A clerk follows a few paces behind you, watching your every move and checking inventory each time you pause in an aisle. You buy a few things, but you're stopped at the exit to show your receipt, she says, even while no one else is.
Sojourner-Campbell says it's often subtle but can quickly escalate, as demonstrated in the Philadelphia Starbucks incident and a number of high-profile cases in Canada.
Last month, a Toronto restaurant was ordered to pay $10,000 after asking black customers to prepay for a meal in 2014, while Shoppers Drug Mart was ordered to pay $8,000 in 2015 after a worker targeted a black woman and accused her of stealing.
In Saskatchewan, a Giant Tiger employee in Regina was suspended last year amid racial profiling allegations after an Indigenous man posted a video showing him repeatedly being followed, while another video showed a Canadian Tire staff member accusing an Indigenous man of shoplifting and physically removing him from a store.
"It can happen in small communities or large urban areas," says Sojourner-Campbell. "Black and Indigenous people are racially profiled and poorly treated everywhere in Canada."
In Nova Scotia, the provincial human rights commission found that staff at a Halifax-area Sobeys discriminated against a black woman when they falsely accused her of repeatedly stealing.
Andrella David was buying ice cream in May 2009 when a staff member approached her and publicly accused her of being a "known shoplifter." The grocery giant initially appealed the ruling, saying that although the situation wasn't properly handled she was not racially profiled.
Sobeys agreed to apologize and offer staff training on discrimination and racial profiling after public outcry prompted a months-long boycott.
Nova Scotia's first black lieutenant-governor, Mayann Francis, came forward at the time to reveal that she, too, had been the victim of repeated racial profiling while shopping.
"Yes, I've been successful, yes, I have many accolades, but I still experience this," she said Monday. "It doesn't matter how successful I am."
Francis, a distinguished public service fellow with Dalhousie University's faculty of management, applauded Starbucks for responding quickly to the Philadelphia incident.
"They did not waste a minute, I give them kudos for that," she says. "The only criticism I have is, a half-day is not going to alleviate the problem, this is something that has to be ongoing."
Francis says people need to confront their own "unconscious bias" in order to address the problem.
El Jones, a Halifax poet and community organizer, says racial profiling is a result of black people being seen as a threat.
"The perception is that you're a criminal, you're dangerous and you're threatening," says Jones, Nancy's Chair in Women's Studies at Mount Saint Vincent University in Halifax.
The impact of racial profiling is hard to understand for those who don't experience it, she says.
"Think about how you go about your day.

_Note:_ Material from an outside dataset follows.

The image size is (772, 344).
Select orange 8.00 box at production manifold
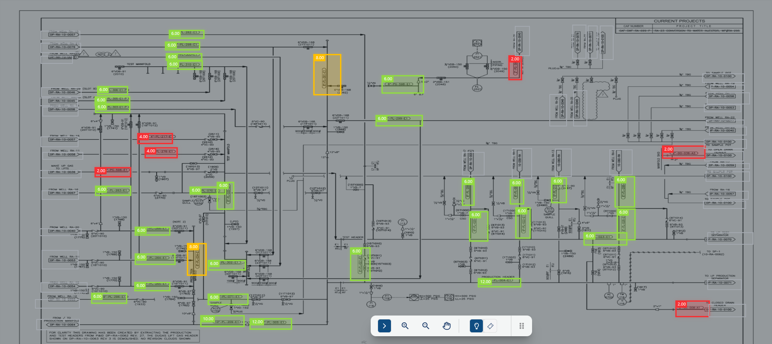click(197, 259)
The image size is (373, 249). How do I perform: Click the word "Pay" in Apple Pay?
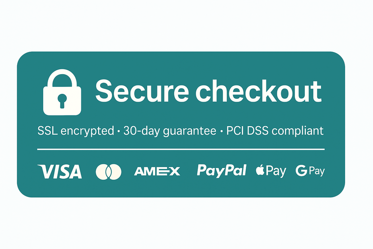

Now imagine having to second guess everything you do," Jones says. "Black people have to think twice before they do anything. Everything about your body you have to manage and control at all times."
Encountering racism on a daily basis is devastating for racialized people, says Robyn Maynard, a Montreal-based writer, activist and educator.
"We need to recognize this kind of profiling as punishment, a real kind of harm," she says. "It has a horrific impact on young people."
Maynard, the author of "Policing Black Lives: State Violence in Canada from Slavery to the Present," says the roots of racial profiling can be traced back to segregation and slavery before that.
Consumer racial profiling is one instance of the continued racism people experience everyday, she says.
"Just being black and moving freely in public space is contentious," Maynard says.
The consequences of racial profiling include black children being over-represented in the child welfare system, black students facing higher suspension rates and being streamed into lower tracks at school, she says.
"The Starbucks incident draws attention to a broader crisis that has been the reality of black communities for hundreds of years."